When the Great Britain women's cycle road race team were paraded at their swish Surrey country club yesterday, the spat between two of the quartet at the world championships last September was always going to be raised at some point. What happened was that Lizzie Armitstead, designated leader at the time, was caught up in a crash on the last lap, at which point Nicole Cooke, the reigning Olympic champion, made the instantaneous decision to sprint on ahead rather than helping her team-mate back into the race. She missed out on a medal, just, finishing fourth with Armitstead recovering to take seventh place but then giving vent to a rant.

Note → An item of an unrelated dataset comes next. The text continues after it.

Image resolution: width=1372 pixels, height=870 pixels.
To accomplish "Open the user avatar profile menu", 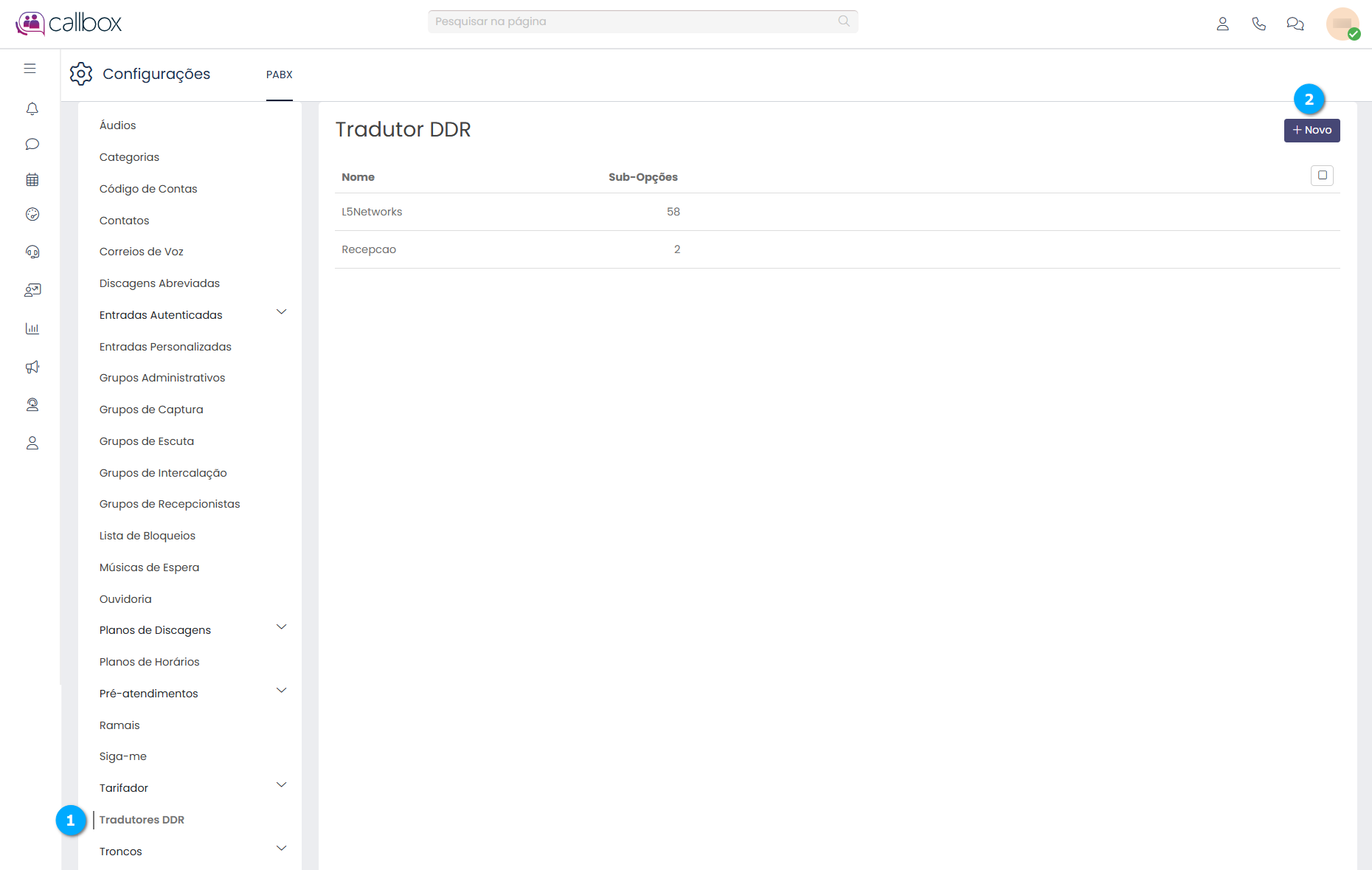I will click(x=1342, y=24).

Cooke, she said, rode "for herself – I've never seen her work for a team-mate". Armitstead also made her feelings known in what must have been an uncomfortable team meeting and later insisted she was glad to have done so because "it's been an unspoken situation for too long, and it needed to be out there".

When the question was raised after a couple of gentle looseners yesterday, Cooke, from Swansea, smiled a weak smile and was happy this time to let the grittier, younger Yorkshirewoman take the lead. "I think maybe the media think they have more of an impact on us than they actually do," Armitstead, right, said. Ouch. "Of course it was said, but time and time and time again we've said we're over it. It really isn't about you guys writing in the papers, it's about us as a team coming through it. We have already proved within team meetings that we are a team, so it's not a matter of proving ourselves to anybody really."

The coach is Chris Newton, a personable Teessider, who took over after the world championships and now insists that all is well within the camp and that this particular team would not have been selected if that was not the case. He nevertheless faces a tricky decision in picking between Cooke and Armitstead as team leader and is understandably equivocal at present: "We don't want to leave it to one rider. They should all be there [together] and they'll have shared responsibility. If it came down to a sprint, Lizzie's the leader, put it that way. We've got Nicole, a former champion, to use and she'll be given rein to attack and ride aggressively and if that succeeds, we're very happy for Nicole to go for glory and go for a win."